Well it's that time of the year again. When I was little and growing up in Ottawa - the capital of this fine nation - Canada Day was often referred to as Dominion Day and our normally sedate city tranformed into a somewhat surreal Canuck-oriented bacchanalia. (Now I live in Toronto and every day is a bacchanalia.)

So it's a great time to check out some Canadian talent, including - wait for it - Canadian writers! Northwest Passages has some excellent Canadian lit links, including an index of Canadian authors. Take a gander at it and think about adding a new Canadian writer to your roster. I'd recommend that anyone who hasn't checked out the sharp and witty Will Ferguson take a look at some of his books on Canada, including Beauty Tips from Moosejaw, one of my faves this year.

So Happy (almost) Canada Day, all. To paraphrase the immortal words of the Simpsons; I hope you enjoy celebrating the independence of your country by blowing up a small part of it. Here's to clear skies, cold drinks, good friends and, of course, lots of fireworks.

Best,
Maia

...and to our neighbours to the south, a very happy (almost) 4th of July.

Thursday, June 22, 2006

Maybe They Thought I wouldn't Notice...

I swear to christ, I'm having the worst gardening season ever.

I'm not a hobby person, having been one of those childhood bookworm shut-ins who ended up going into the computer industry, and neither of these things are particularly good for forming either social skills or taking up extracurricular activities. Thank god BHJ is a bigger geek than me, or else I'd be an adult urban hermit with some spectacular sexual frustration issues.

I have two hobbies, gardening and drinking (both of which can be done together quite nicely, surprisingly) and I just cannot understand why people don't let me do both in peace. We live on a main street in Toronto and have suffered through all kinds of property theft; Halloween corpses walking off, (free) recycling bins that are now recycling someone else's bottles, and people deciding to celebrate the birth of the baby Jesus by stealing my Christmas lights. I've also experienced a bunch of front lawn flower thefts in the past - dug up Gerberas, and the like - so I get that it's a high traffic area, and kids will be kids. Doesn't stop me from wanting a moat with some honking crocodiles, but it doesn't keep me up at night, either.

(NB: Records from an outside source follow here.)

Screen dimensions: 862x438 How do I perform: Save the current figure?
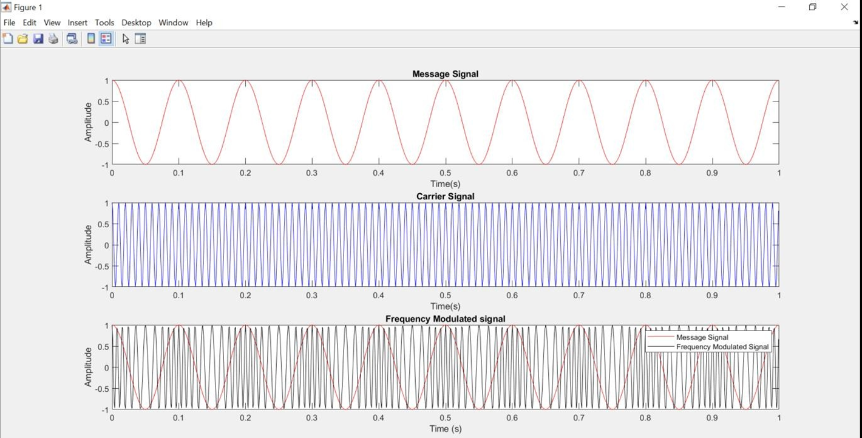[x=38, y=38]
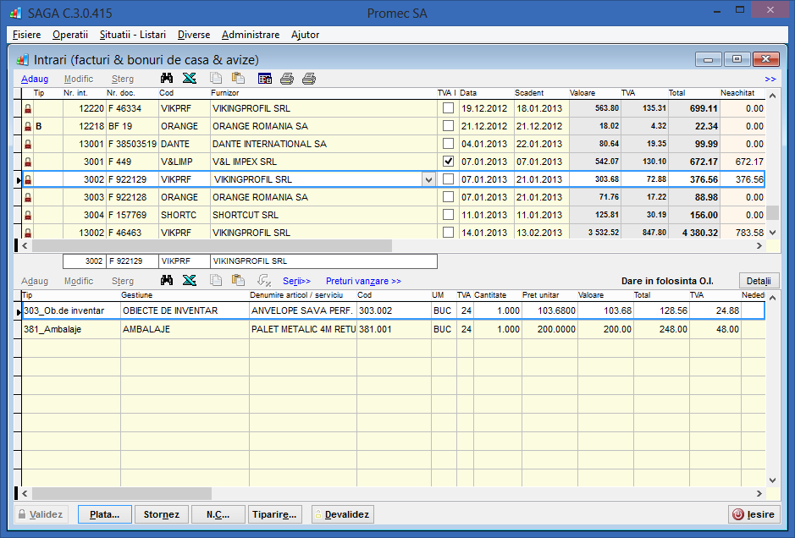This screenshot has width=795, height=538.
Task: Open the Operatii menu
Action: (69, 35)
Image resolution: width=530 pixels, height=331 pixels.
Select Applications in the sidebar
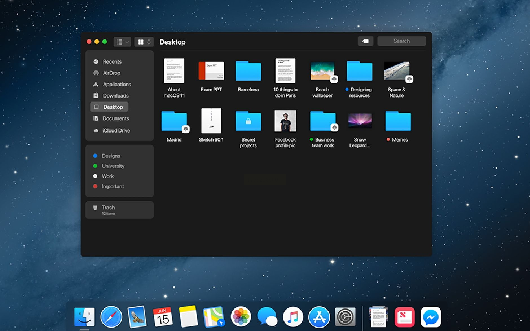(117, 84)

However, in this short growing season I've experienced:

1) rampant Tulip snipping
2) dug up Pansies (they left them there, the little darlings)
3) Lilac butchery
4) forced Hydrangea forklifting after I was informed that the gas metre has to be moved into my microscopic front yard, and...
5) the latest, my Tuesday morning Allium beheading (which I captured on film for your viewing pleasure. The scale is a bit hard to see, but they are were about 2.5 feet tall).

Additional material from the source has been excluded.